Dataset entries:
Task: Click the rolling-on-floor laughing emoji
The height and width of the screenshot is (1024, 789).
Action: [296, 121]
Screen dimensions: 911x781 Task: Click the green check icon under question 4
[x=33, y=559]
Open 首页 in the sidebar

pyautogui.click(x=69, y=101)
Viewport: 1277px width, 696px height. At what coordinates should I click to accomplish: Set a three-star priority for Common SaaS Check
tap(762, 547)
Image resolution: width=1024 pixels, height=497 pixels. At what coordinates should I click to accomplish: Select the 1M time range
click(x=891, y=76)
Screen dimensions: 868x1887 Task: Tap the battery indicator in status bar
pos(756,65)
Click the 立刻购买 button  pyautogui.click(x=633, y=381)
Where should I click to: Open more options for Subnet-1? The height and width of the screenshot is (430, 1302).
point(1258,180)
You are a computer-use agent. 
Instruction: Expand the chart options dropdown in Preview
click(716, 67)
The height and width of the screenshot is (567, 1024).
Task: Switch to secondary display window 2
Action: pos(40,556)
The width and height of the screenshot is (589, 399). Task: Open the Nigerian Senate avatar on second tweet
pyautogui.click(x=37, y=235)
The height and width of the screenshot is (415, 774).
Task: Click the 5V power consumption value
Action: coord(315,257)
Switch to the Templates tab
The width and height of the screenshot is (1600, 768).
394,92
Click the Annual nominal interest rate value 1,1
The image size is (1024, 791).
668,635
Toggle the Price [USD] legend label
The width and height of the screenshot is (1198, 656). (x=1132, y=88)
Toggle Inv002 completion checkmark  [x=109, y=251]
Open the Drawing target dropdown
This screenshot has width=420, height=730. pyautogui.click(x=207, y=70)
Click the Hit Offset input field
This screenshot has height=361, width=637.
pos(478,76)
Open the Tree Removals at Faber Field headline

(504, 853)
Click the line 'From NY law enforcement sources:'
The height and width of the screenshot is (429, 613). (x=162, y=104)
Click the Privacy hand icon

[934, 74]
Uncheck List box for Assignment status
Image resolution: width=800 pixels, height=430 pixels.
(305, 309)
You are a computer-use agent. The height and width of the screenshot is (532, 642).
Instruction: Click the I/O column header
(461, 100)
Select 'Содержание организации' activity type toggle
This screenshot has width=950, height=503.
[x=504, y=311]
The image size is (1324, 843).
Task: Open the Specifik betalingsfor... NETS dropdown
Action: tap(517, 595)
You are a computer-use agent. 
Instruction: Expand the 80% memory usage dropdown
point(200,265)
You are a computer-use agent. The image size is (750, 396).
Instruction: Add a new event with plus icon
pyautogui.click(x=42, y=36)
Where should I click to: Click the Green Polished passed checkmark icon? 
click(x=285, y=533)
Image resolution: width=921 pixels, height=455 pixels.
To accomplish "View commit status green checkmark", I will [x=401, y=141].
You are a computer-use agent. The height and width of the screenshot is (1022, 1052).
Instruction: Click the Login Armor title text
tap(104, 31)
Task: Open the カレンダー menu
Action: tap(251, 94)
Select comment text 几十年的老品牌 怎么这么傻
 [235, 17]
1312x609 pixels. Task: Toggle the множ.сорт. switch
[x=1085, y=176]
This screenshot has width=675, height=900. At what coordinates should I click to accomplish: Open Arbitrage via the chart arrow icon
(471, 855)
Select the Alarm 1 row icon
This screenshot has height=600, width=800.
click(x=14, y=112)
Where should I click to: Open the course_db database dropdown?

- Activity: Every piece of the data is to be set down again exactly.

- Response to the exercise:
Task: Click the rolling-on-floor laughing emoji
The height and width of the screenshot is (1024, 789).
Action: [296, 121]
Screen dimensions: 911x781 Task: Click the green check icon under question 4
[x=33, y=559]
Open 首页 in the sidebar

pyautogui.click(x=69, y=101)
Viewport: 1277px width, 696px height. At what coordinates should I click to accomplish: Set a three-star priority for Common SaaS Check
tap(762, 547)
Image resolution: width=1024 pixels, height=497 pixels. At what coordinates should I click to accomplish: Select the 1M time range
click(x=891, y=76)
Screen dimensions: 868x1887 Task: Tap the battery indicator in status bar
pos(756,65)
Click the 立刻购买 button  pyautogui.click(x=633, y=381)
Where should I click to: Open more options for Subnet-1? The height and width of the screenshot is (430, 1302).
point(1258,180)
You are a computer-use agent. 
Instruction: Expand the chart options dropdown in Preview
click(716, 67)
The height and width of the screenshot is (567, 1024).
Task: Switch to secondary display window 2
Action: pos(40,556)
The width and height of the screenshot is (589, 399). Task: Open the Nigerian Senate avatar on second tweet
pyautogui.click(x=37, y=235)
The height and width of the screenshot is (415, 774).
Task: Click the 5V power consumption value
Action: coord(315,257)
Switch to the Templates tab
The width and height of the screenshot is (1600, 768).
394,92
Click the Annual nominal interest rate value 1,1
The image size is (1024, 791).
668,635
Toggle the Price [USD] legend label
The width and height of the screenshot is (1198, 656). (x=1132, y=88)
Toggle Inv002 completion checkmark  [x=109, y=251]
Open the Drawing target dropdown
This screenshot has width=420, height=730. pyautogui.click(x=207, y=70)
Click the Hit Offset input field
This screenshot has height=361, width=637.
pos(478,76)
Open the Tree Removals at Faber Field headline

(504, 853)
Click the line 'From NY law enforcement sources:'
The height and width of the screenshot is (429, 613). (x=162, y=104)
Click the Privacy hand icon

[934, 74]
Uncheck List box for Assignment status
Image resolution: width=800 pixels, height=430 pixels.
(305, 309)
You are a computer-use agent. The height and width of the screenshot is (532, 642).
Instruction: Click the I/O column header
(461, 100)
Select 'Содержание организации' activity type toggle
This screenshot has width=950, height=503.
[x=504, y=311]
The image size is (1324, 843).
Task: Open the Specifik betalingsfor... NETS dropdown
Action: tap(517, 595)
You are a computer-use agent. 
Instruction: Expand the 80% memory usage dropdown
point(200,265)
You are a computer-use agent. The image size is (750, 396).
Instruction: Add a new event with plus icon
pyautogui.click(x=42, y=36)
Where should I click to: Click the Green Polished passed checkmark icon? 
click(x=285, y=533)
Image resolution: width=921 pixels, height=455 pixels.
To accomplish "View commit status green checkmark", I will [x=401, y=141].
You are a computer-use agent. The height and width of the screenshot is (1022, 1052).
Instruction: Click the Login Armor title text
tap(104, 31)
Task: Open the カレンダー menu
Action: tap(251, 94)
Select comment text 几十年的老品牌 怎么这么傻
 [235, 17]
1312x609 pixels. Task: Toggle the множ.сорт. switch
[x=1085, y=176]
This screenshot has width=675, height=900. At what coordinates should I click to accomplish: Open Arbitrage via the chart arrow icon
(471, 855)
Select the Alarm 1 row icon
This screenshot has height=600, width=800.
click(x=14, y=112)
Where should I click to: Open the course_db database dropdown?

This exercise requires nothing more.